Częstość zapadalności na Parkinsona w ostatnich latach rośnie. Szacuje się, że w 2050 r. będzie więcej niż 5 mln chorych na świecie. Wzrost zachorowań obserwuje się szczególnie w takich państwach jak Chiny, Indie czy Brazylia.

Jaka jest specyfika tej choroby?

Cechuje się ona objawami kardynalnymi, jak drżenie spoczynkowe, spowolnienie ruchowe, sztywność pozapiramidowa, zaburzenia postawy, ale również dobrą odpowiedzią na leczenie L-dopa i to jest wyjątek wśród innych chorób zwyrodnieniowych ośrodkowego układu nerwowego. Przynajmniej w tej chorobie mamy możliwość leczenia objawowego.

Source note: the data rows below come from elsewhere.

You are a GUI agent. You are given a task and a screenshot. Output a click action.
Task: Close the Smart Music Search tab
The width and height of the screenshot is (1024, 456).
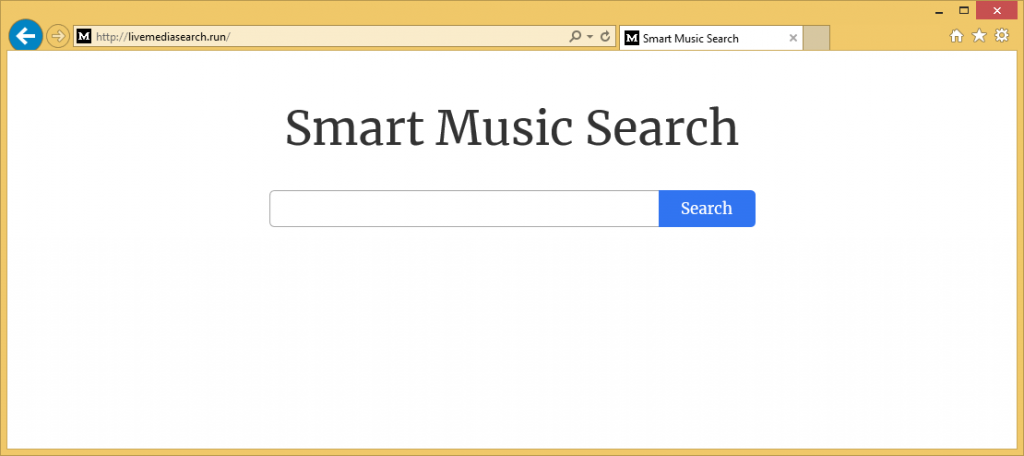[x=793, y=38]
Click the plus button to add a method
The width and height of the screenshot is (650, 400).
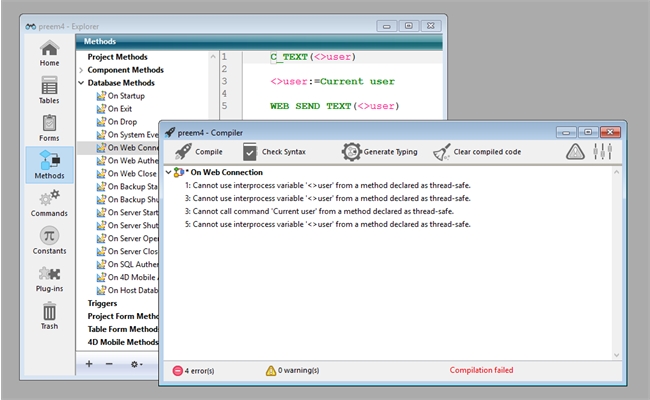point(89,364)
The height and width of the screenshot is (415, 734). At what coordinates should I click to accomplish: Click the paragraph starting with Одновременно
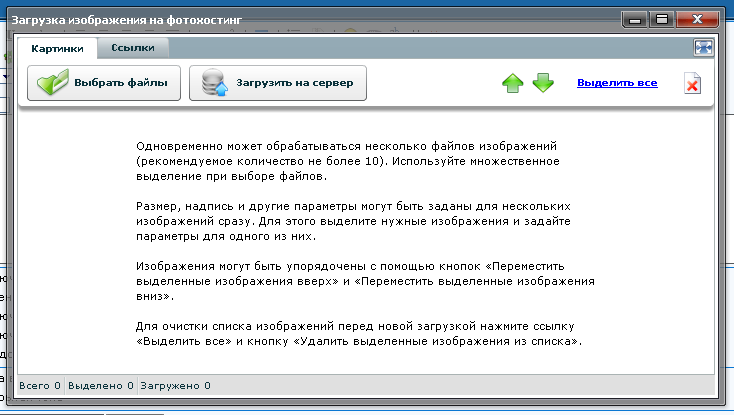(x=353, y=161)
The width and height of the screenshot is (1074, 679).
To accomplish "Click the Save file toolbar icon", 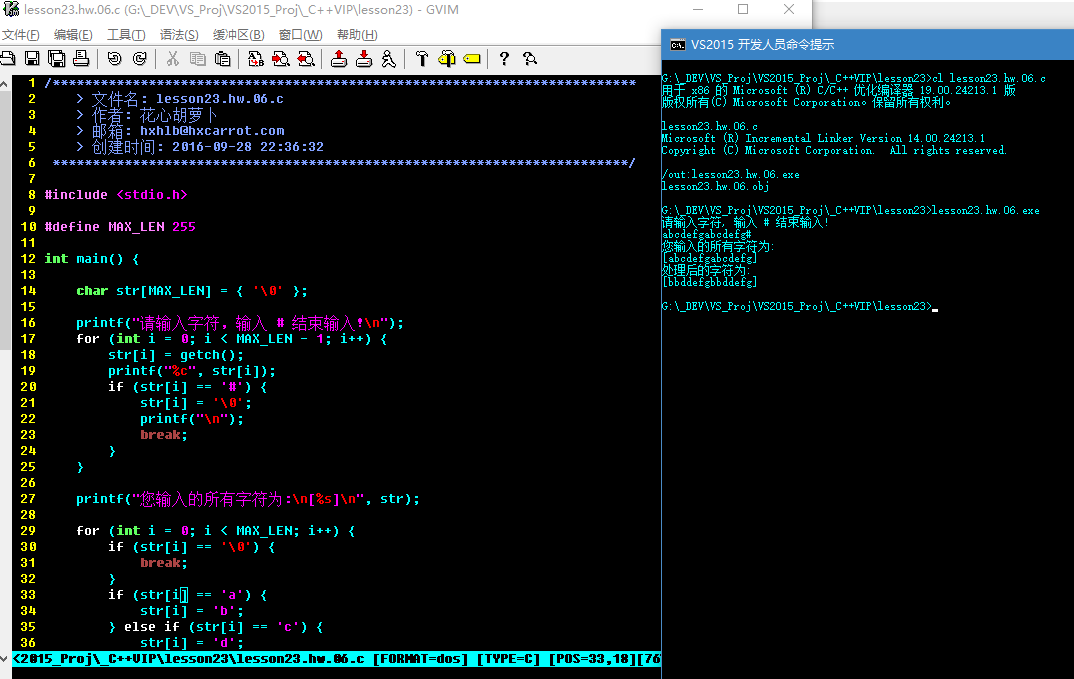I will (32, 59).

Patologicznie dochodzi w niej do odbarwienia jądra, które nazywa się istotą czarną, jak i miejsca sinawego. W przeżywających neuronach pod mikroskopem można dostrzec ciała wtrętowe, tzw. ciała Lewiego, których głównym składnikiem jest alfa-synukleina. Najpierw dokonano odkrycia mutacji w genie alfa-synukleiny, a w dalszych badaniach, odkryto, że głównym komponentem ciał Lewiego jest właśnie nieprawidłowo skonfigurowana alfa-synukleina.

Ile już odkryto genów, których mutacje odpowiadają za tę chorobę?

W ubiegłym roku były to 22 geny czy miejsca genowe związane z powstaniem choroby Parkinsona. W tym roku już odkryto kolejny 23. gen. Wszystkie one odpowiedzialne są za około 2-3 proc. przypadków zachorowań. Z pewnością jeszcze wiele genów zostanie odkrytych.

Jednak, aby dokonywać takich odkryć, potrzebujemy dużej ilości próbek od pacjentów z różnych populacji. Stąd tak rozległa współpraca z ośrodkami w wielu krajach świata. Dla mnie, jako wychowanka Śląskiego Uniwersytetu Medycznego, niezwykle ważna jest od zawsze współpraca z tym ośrodkiem, a także z innymi ośrodkami w Polsce.

Nauczyliśmy się już wiele, pracujemy nad kolejnymi badaniami i być może dzięki ciągłym poszukiwaniom znajdziemy skuteczne leczenie dla wielu chorób, w tym i choroby Parkinsona. Trzeba próbować.